Pakistan on Thursday again voiced its deep concern over the Ayodhya verdict, maintaining that all mosques in neighbouring India are now under threat.
"The decision has failed to uphold the demands of justice. The decision has put the security of all mosques and places of worship in India under threat. It has made clear that minorities in India are no longer safe," Pakistan Foreign Office spokesperson Dr. Mohammad Faisal said during his weekly media briefing.
Last Saturday, the Pakistan Foreign Office had said in a statement that "a process of rewriting history is underway in India in order to recast it in the image of a Hindu Nation” in pursuance of an ideology in favour of the majoritarian Hindu community.
It further warned that "The rising tide of extremist ideology in India, based on the belief of Hindu supremacy and exclusion, is a threat to regional peace and stability."

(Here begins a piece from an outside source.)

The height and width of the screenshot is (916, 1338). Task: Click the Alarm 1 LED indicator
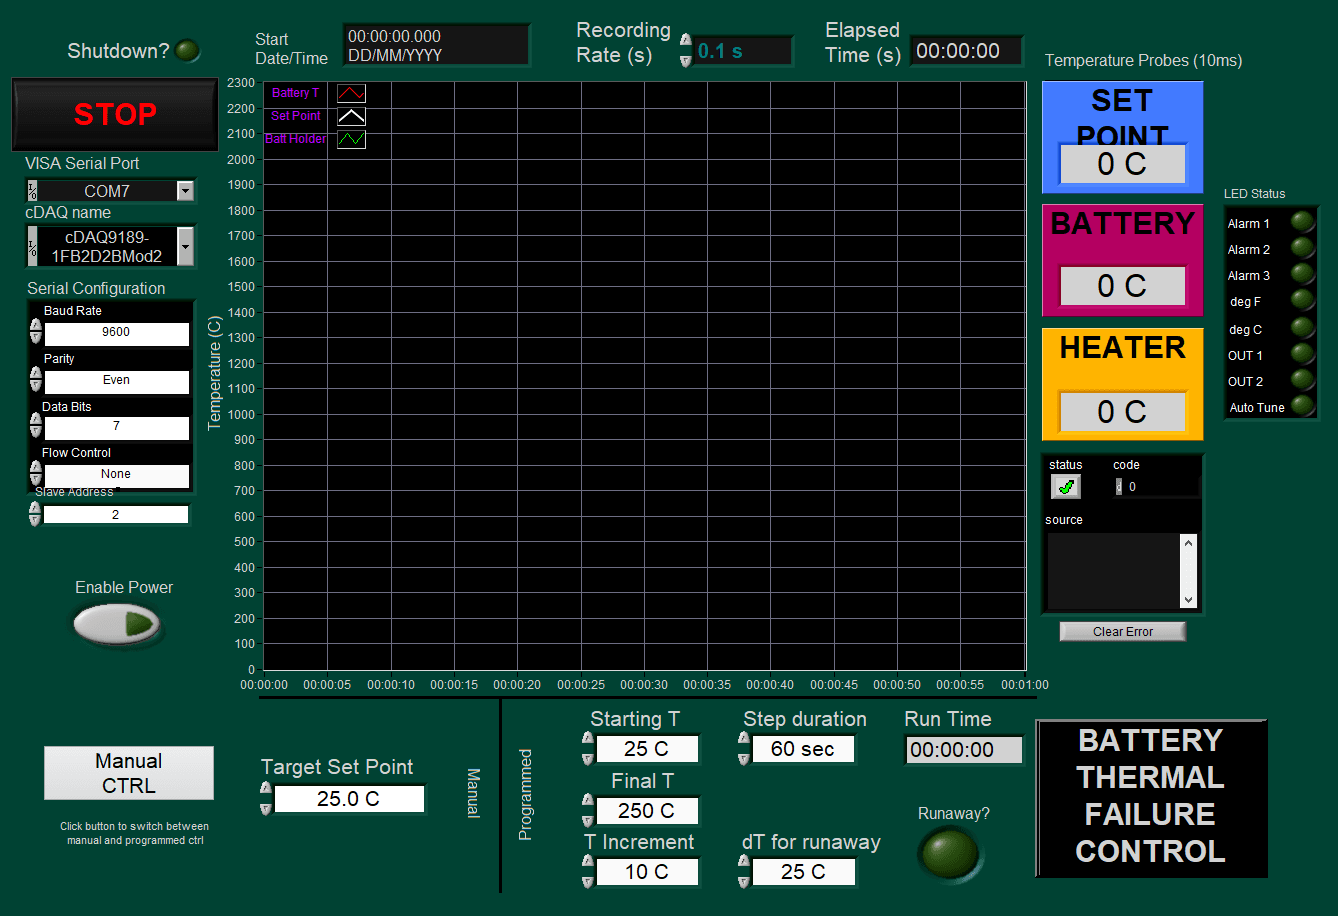[1302, 222]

While calling on the international community to restrain New Delhi from pursuing this Hindu-centric “extremist ideology”, Islamabad said the Indian government should ensure the protection of Muslims at all costs.
The Ayodhya land dispute, a decades-old religious conflict between the Hindu and Muslim communities in India, flared up following the 1992 demolition of a Muslim mosque, Babri Masjid, by Hindus claiming that Mughal Emperor Babar had ordered the demolition of a Hindu temple in Ayodhya, a city in the Indian state of Uttar Pradesh.

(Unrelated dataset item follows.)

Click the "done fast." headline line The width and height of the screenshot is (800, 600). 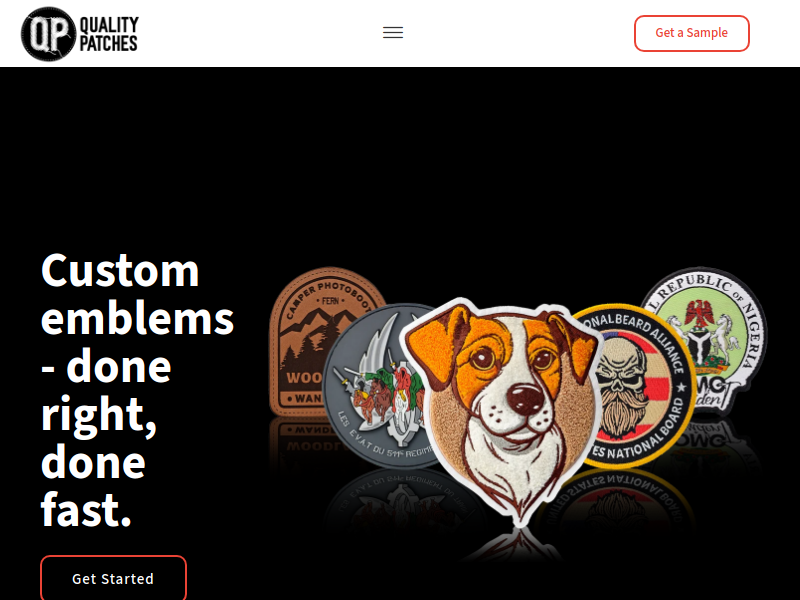[93, 485]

The Supreme Court of India’s decision to hand over the disputed piece of land to the Hindu community came as Indian Prime Minister Narendra Modi and his Hindu nationalist Bharatiya Janata Party (BJP), who has led a campaign to build the temple for years after the 16th-century Babri mosque was demolished, appealed to the masses to maintain calm, saying the verdict was not anyone’s victory or loss.

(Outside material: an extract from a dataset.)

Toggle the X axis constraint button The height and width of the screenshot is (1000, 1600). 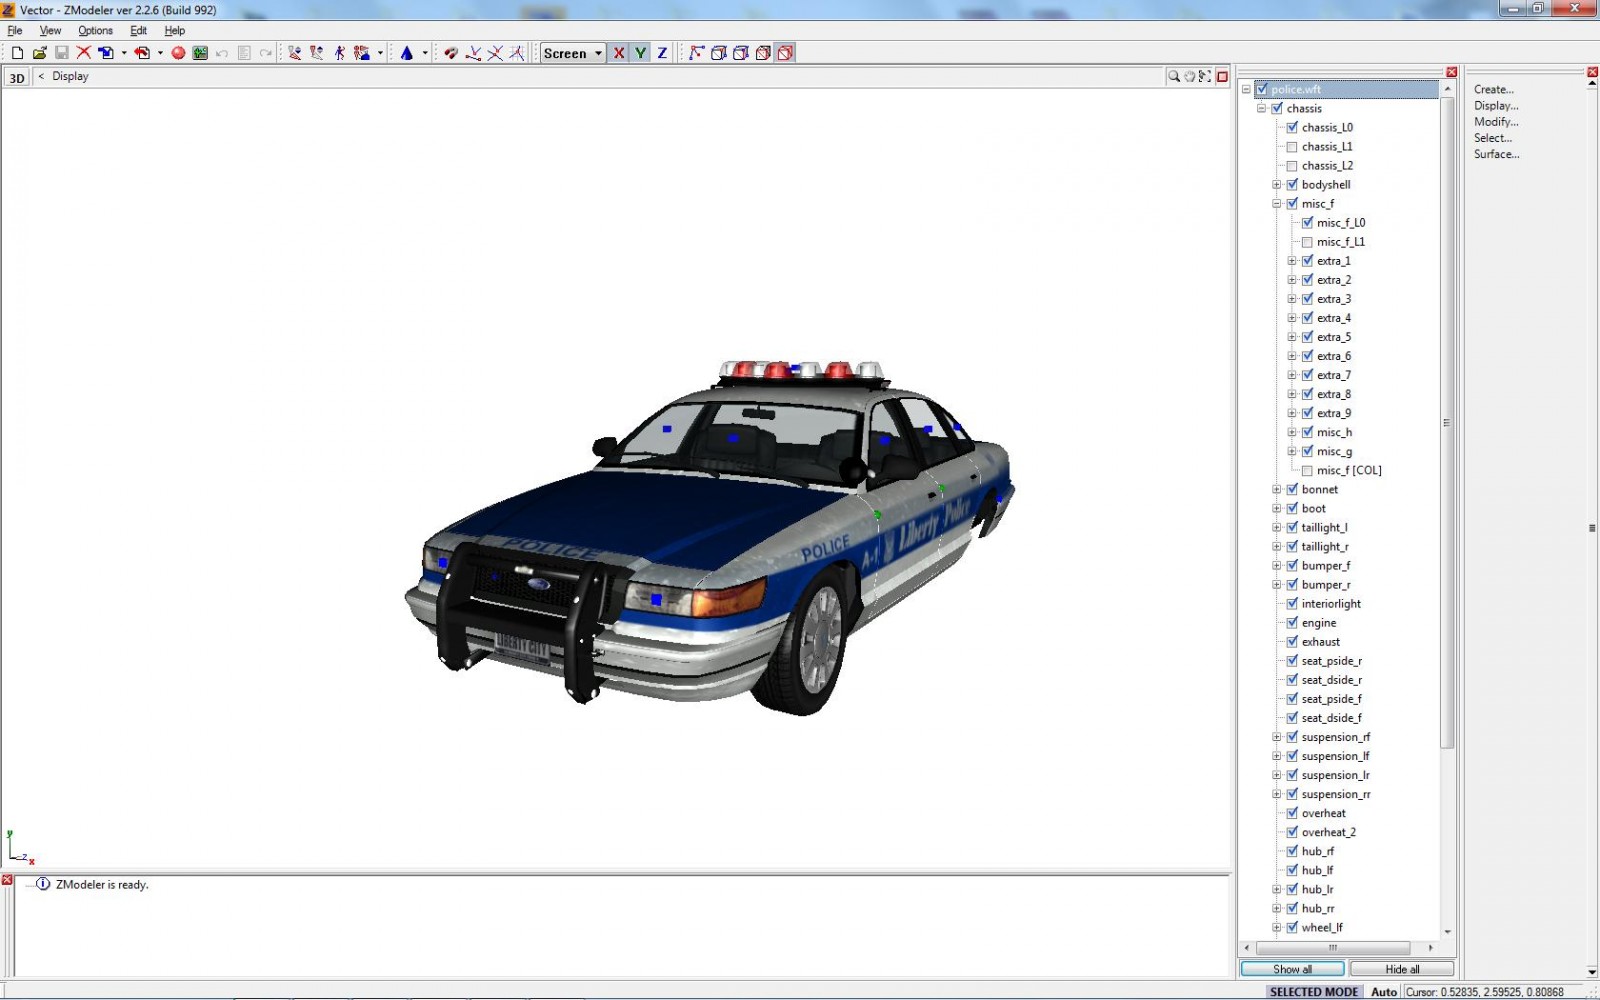tap(619, 53)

The Hindu community has always believed that the Babri mosque had been built over the birthplace of one of their most revered deities, Lord Ram. Muslims, however, have countered that argument by insisting that they had worshipped at the mosque for centuries until an idol of Ram was covertly placed inside the mosque in 1949.
After the demolition of the mosque on 6 December 1992, Hindus constructed a makeshift temple in the name of Lord Ram, a physical incarnation of the god Vishnu, who is believed to have been born at the site.
The destruction of the mosque was followed by Hindu-Muslim violence that left at least 2,000 people dead, most of them Muslims.
Subsequent years have seen groups belonging to both religions bickering in courts over who had control over the historic site.